Start of Source material

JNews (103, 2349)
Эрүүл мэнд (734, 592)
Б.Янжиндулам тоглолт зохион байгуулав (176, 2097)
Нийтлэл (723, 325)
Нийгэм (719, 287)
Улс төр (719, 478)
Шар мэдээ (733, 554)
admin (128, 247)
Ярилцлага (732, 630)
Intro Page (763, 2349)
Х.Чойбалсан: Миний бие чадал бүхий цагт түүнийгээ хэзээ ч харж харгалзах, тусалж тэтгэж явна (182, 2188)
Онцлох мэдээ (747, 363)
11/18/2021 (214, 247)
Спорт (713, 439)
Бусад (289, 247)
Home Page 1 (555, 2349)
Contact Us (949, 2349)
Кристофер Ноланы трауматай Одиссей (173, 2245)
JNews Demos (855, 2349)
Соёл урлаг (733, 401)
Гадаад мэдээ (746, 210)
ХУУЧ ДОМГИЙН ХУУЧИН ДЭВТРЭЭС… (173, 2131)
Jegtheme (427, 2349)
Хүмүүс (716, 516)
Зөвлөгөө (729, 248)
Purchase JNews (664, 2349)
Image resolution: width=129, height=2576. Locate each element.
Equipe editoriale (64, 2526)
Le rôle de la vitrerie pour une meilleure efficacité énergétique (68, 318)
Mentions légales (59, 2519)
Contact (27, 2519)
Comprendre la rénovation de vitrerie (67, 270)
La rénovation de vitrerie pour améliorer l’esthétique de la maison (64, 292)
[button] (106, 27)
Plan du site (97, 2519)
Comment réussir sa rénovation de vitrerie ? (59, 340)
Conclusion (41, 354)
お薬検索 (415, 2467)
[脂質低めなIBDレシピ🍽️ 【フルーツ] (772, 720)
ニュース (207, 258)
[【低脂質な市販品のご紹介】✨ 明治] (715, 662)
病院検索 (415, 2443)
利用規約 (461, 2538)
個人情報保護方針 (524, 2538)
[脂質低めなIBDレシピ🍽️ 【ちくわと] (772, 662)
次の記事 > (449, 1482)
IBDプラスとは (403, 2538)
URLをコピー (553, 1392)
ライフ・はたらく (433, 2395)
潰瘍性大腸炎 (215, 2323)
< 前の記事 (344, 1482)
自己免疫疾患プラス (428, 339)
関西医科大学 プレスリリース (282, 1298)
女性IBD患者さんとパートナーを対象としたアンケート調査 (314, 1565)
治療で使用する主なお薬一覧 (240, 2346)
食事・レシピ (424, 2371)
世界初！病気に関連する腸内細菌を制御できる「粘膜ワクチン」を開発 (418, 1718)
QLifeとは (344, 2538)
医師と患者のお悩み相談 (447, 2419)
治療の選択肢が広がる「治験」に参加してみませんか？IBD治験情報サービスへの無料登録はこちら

End of Source material

[What to do] Line by line, write out the records above exactly.

[Written response]
JNews (103, 2349)
Эрүүл мэнд (734, 592)
Б.Янжиндулам тоглолт зохион байгуулав (176, 2097)
Нийтлэл (723, 325)
Нийгэм (719, 287)
Улс төр (719, 478)
Шар мэдээ (733, 554)
admin (128, 247)
Ярилцлага (732, 630)
Intro Page (763, 2349)
Х.Чойбалсан: Миний бие чадал бүхий цагт түүнийгээ хэзээ ч харж харгалзах, тусалж тэтгэж явна (182, 2188)
Онцлох мэдээ (747, 363)
11/18/2021 (214, 247)
Спорт (713, 439)
Бусад (289, 247)
Home Page 1 (555, 2349)
Contact Us (949, 2349)
Кристофер Ноланы трауматай Одиссей (173, 2245)
JNews Demos (855, 2349)
Соёл урлаг (733, 401)
Гадаад мэдээ (746, 210)
ХУУЧ ДОМГИЙН ХУУЧИН ДЭВТРЭЭС… (173, 2131)
Jegtheme (427, 2349)
Хүмүүс (716, 516)
Зөвлөгөө (729, 248)
Purchase JNews (664, 2349)
Image resolution: width=129, height=2576. Locate each element.
Equipe editoriale (64, 2526)
Le rôle de la vitrerie pour une meilleure efficacité énergétique (68, 318)
Mentions légales (59, 2519)
Contact (27, 2519)
Comprendre la rénovation de vitrerie (67, 270)
La rénovation de vitrerie pour améliorer l’esthétique de la maison (64, 292)
[button] (106, 27)
Plan du site (97, 2519)
Comment réussir sa rénovation de vitrerie ? (59, 340)
Conclusion (41, 354)
お薬検索 (415, 2467)
[脂質低めなIBDレシピ🍽️ 【フルーツ] (772, 720)
ニュース (207, 258)
[【低脂質な市販品のご紹介】✨ 明治] (715, 662)
病院検索 (415, 2443)
利用規約 (461, 2538)
個人情報保護方針 (524, 2538)
[脂質低めなIBDレシピ🍽️ 【ちくわと] (772, 662)
次の記事 > (449, 1482)
IBDプラスとは (403, 2538)
URLをコピー (553, 1392)
ライフ・はたらく (433, 2395)
潰瘍性大腸炎 (215, 2323)
< 前の記事 (344, 1482)
自己免疫疾患プラス (428, 339)
関西医科大学 プレスリリース (282, 1298)
女性IBD患者さんとパートナーを対象としたアンケート調査 (314, 1565)
治療で使用する主なお薬一覧 (240, 2346)
食事・レシピ (424, 2371)
世界初！病気に関連する腸内細菌を制御できる「粘膜ワクチン」を開発 (418, 1718)
QLifeとは (344, 2538)
医師と患者のお悩み相談 (447, 2419)
治療の選択肢が広がる「治験」に参加してみませんか？IBD治験情報サービスへの無料登録はこちら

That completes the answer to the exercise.